Sweet Spirit

For Wilshire Baptist Church

Sunday we closed worship at Wilshire by singing “Sweet, Sweet Spirit” by Doris Akers. I was not feeling well and watched at home on live stream, but I texted LeAnn: “Just stay in your seat until it ends.” As far as I know, nobody got hurt.

I say that because one of the near-folkloric tales in our family is that sometime in the 1970s at the height of that song’s popularity and before it made it into the hymn books, my grandmother had her fill of it being sung in their service every week and decided to walk out of church. She stepped out the front doors of First Baptist Sherman, took a tumble and broke her arm.

Earlier in the service on Sunday at Wilshire, our student minister stepped up to the microphone with a guitar and announced we were going to sing “a song from the basement,” meaning a song popular with the youth who meet in the basement. The song was “Holy Spirit” by Victoria Williams. The youth center at my home church in Richardson was in the basement, and the same may have been true in Sherman. So, when my grandmother tried to flee “Sweet, Sweet Spirit,” I picture the spirit chasing her up out of the basement, into the sanctuary and knocking her down outside. 

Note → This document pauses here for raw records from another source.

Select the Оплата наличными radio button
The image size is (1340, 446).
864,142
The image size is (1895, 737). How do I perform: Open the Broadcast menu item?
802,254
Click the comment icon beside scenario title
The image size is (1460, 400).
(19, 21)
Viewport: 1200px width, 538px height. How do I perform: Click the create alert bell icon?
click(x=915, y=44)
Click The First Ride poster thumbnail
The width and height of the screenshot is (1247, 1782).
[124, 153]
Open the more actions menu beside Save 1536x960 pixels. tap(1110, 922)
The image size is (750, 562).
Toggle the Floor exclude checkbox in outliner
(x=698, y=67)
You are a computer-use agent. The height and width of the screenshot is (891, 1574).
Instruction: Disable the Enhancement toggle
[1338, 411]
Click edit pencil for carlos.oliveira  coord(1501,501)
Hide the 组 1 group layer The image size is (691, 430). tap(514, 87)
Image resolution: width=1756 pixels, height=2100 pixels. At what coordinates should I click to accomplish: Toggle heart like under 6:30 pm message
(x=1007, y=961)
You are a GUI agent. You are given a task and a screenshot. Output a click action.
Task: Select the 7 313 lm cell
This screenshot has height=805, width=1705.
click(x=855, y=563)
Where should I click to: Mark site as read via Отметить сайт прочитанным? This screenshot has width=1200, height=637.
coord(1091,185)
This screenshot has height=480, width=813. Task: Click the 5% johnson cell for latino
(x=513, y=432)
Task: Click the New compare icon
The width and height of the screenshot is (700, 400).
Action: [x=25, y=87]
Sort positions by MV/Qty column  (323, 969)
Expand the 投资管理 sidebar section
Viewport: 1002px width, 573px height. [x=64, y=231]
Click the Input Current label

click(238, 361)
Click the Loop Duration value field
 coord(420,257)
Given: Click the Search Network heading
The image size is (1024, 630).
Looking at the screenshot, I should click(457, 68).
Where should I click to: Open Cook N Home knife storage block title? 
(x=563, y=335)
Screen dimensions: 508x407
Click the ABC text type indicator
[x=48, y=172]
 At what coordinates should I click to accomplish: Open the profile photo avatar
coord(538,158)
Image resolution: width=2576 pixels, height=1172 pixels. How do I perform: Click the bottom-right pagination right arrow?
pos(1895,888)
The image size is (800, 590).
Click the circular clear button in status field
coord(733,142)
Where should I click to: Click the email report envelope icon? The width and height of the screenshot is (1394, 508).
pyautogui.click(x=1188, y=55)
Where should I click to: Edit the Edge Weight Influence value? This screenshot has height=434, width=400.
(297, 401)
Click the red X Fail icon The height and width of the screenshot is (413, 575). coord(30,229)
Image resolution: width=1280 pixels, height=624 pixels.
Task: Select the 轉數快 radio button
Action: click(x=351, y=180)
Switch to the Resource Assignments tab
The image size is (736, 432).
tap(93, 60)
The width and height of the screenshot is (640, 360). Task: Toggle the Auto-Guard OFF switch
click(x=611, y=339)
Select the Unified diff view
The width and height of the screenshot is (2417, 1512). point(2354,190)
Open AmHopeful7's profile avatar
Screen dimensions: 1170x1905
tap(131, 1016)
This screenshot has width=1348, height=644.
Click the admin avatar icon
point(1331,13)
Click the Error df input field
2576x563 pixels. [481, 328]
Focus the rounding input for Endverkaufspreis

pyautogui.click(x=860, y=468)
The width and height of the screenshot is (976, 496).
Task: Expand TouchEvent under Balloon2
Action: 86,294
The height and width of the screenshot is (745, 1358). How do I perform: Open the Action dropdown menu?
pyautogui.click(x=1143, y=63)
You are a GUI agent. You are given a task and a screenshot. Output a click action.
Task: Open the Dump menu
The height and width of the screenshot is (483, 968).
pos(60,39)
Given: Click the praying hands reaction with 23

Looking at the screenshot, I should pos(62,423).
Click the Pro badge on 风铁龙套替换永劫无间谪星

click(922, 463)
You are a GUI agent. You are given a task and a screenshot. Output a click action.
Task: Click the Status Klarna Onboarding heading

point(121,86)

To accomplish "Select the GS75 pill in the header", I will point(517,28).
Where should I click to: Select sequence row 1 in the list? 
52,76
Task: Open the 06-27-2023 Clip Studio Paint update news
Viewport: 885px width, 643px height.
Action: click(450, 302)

I’m not making light of broken arms; it can be a devastating injury and set you back if you’re a senior citizen and the meal maker for an ornery coot like my grandfather. Thankfully my grandmother survived her injury. But I’m also not making light of the power and tenacity of the Holy Spirit to chase us down and shake us up a little, especially when we go astray or when we need a nudge in the right direction. And most definitely, when we just need to be still and sit in the Spirit’s presence for a moment.

I’ve sat with the Spirit on and off my entire life, more so when I’m hurting, lost, afraid or finally smart enough to admit I’ve outreached by ability to fix something. I’ve been sitting with the Spirit a lot recently as I go through chemotherapy for a tumor in my sinus. More than that, I’ve been feeling the sweet Spirit of the body of Christ – the prayers of the faithful at Wilshire and beyond – as I go through this process. In times like these our focus on our physical self can become so intense that we don’t have words for prayer; we even forget to pray. It’s wonderful to know that others are helping rouse up the Spirit on our behalf. I definitely feel it and am so grateful.

The ironic twist to my grandmother’s story is that the service was far from over when she left. My grandfather probably thought she went to the restroom, so he stayed in the pew singing about the sweet Spirit with the keys to the car jangling in his pocket. Even if my grandmother had made it out safely, she couldn’t leave. So, maybe she just stumbled on her own and the Spirit followed her out and sat with her until help came. The Spirit is good about that.